* _Exercise goal_: The answer should reproduce every entry exactly and contain no images.

Content starts

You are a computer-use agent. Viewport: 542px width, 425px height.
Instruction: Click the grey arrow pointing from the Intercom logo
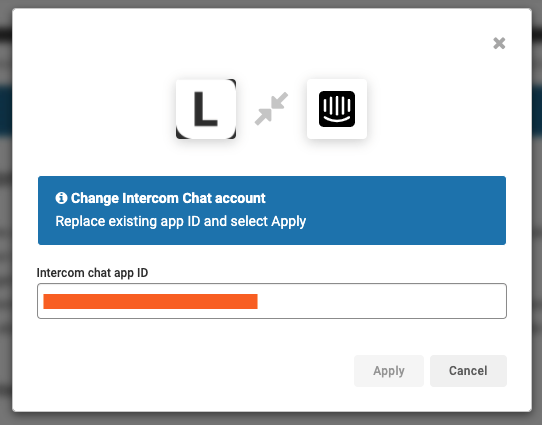tap(279, 101)
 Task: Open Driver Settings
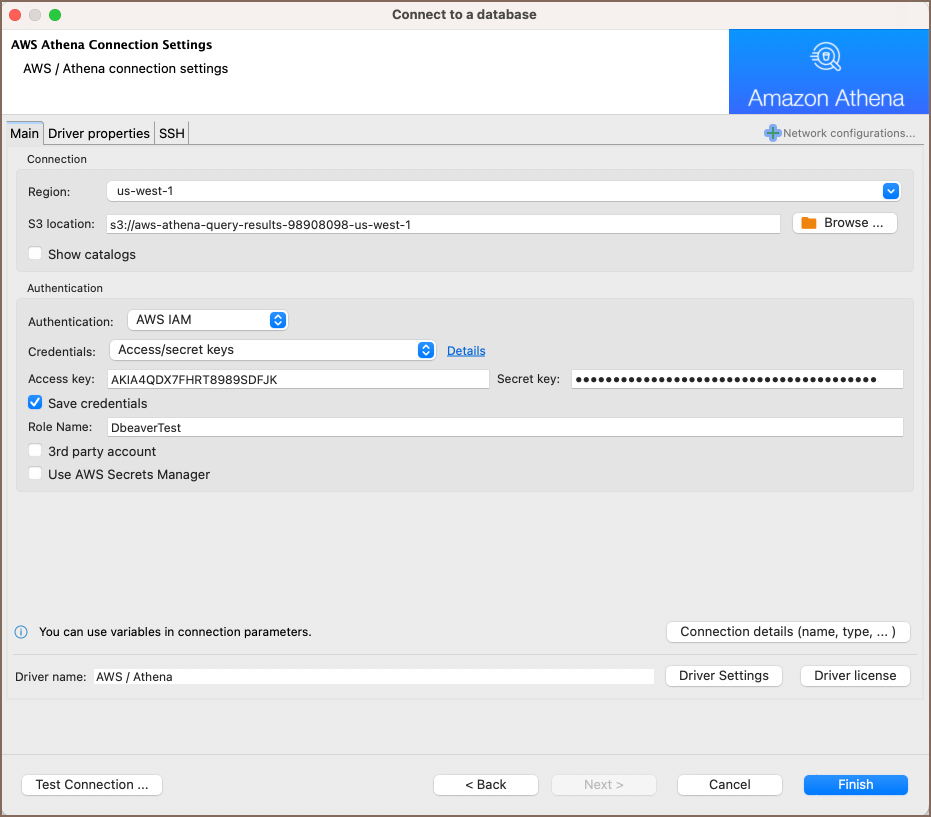(724, 676)
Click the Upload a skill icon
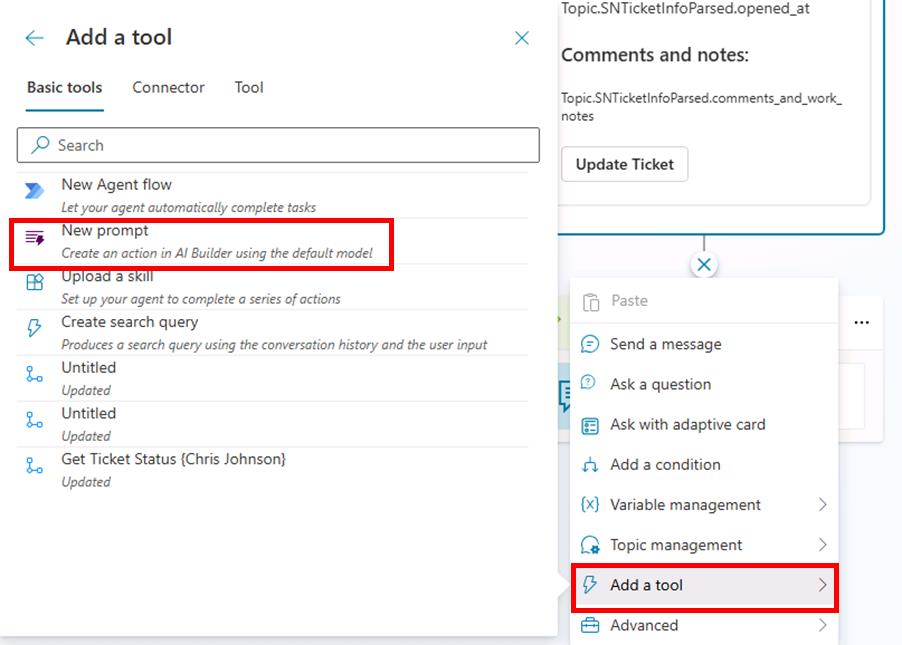Screen dimensions: 902x645 35,283
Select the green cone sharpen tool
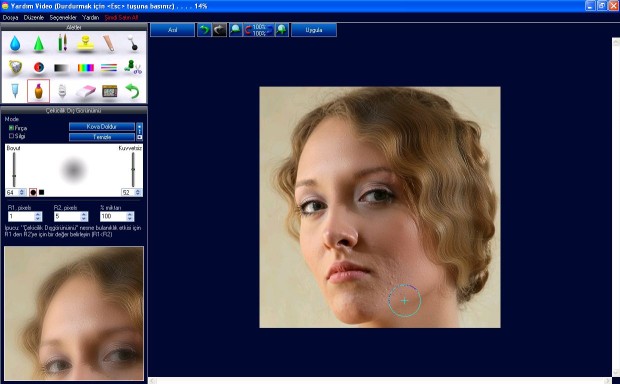 (38, 44)
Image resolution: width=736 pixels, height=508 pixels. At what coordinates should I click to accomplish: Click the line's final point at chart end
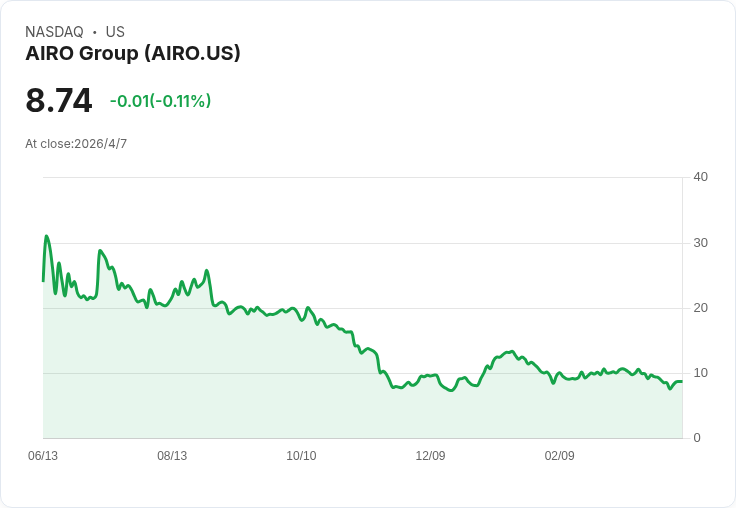[x=682, y=381]
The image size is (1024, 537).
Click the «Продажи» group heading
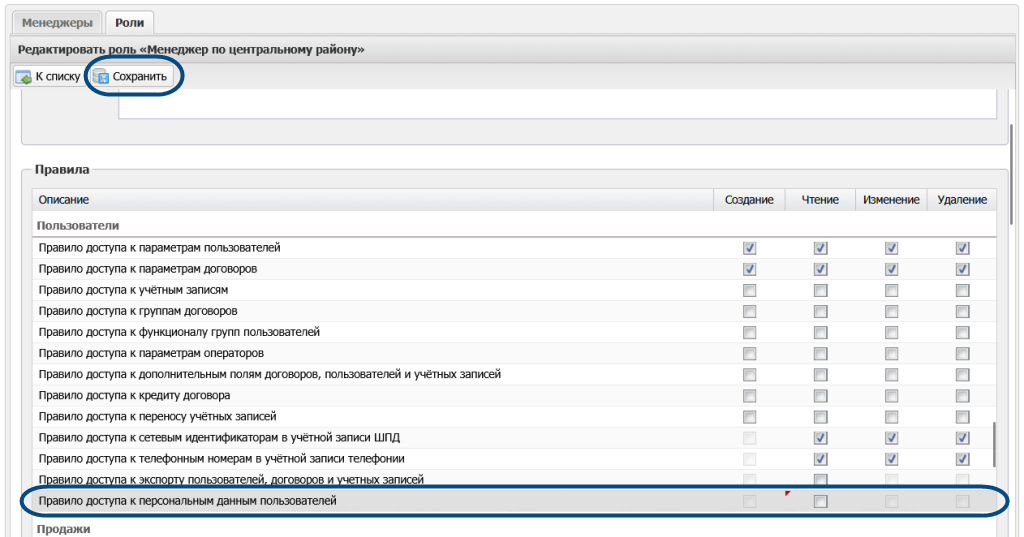coord(63,528)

Content ends

* _Result of the task_:
You are a computer-use agent. Viewport: 542px width, 425px height.
Instruction: Click the grey arrow pointing from the Intercom logo
tap(279, 101)
 Task: Open Driver Settings
(724, 676)
Click the Upload a skill icon
Screen dimensions: 902x645 35,283
Select the green cone sharpen tool
 (38, 44)
Image resolution: width=736 pixels, height=508 pixels. At what coordinates should I click to accomplish: Click the line's final point at chart end
[x=682, y=381]
The image size is (1024, 537).
Click the «Продажи» group heading
coord(63,528)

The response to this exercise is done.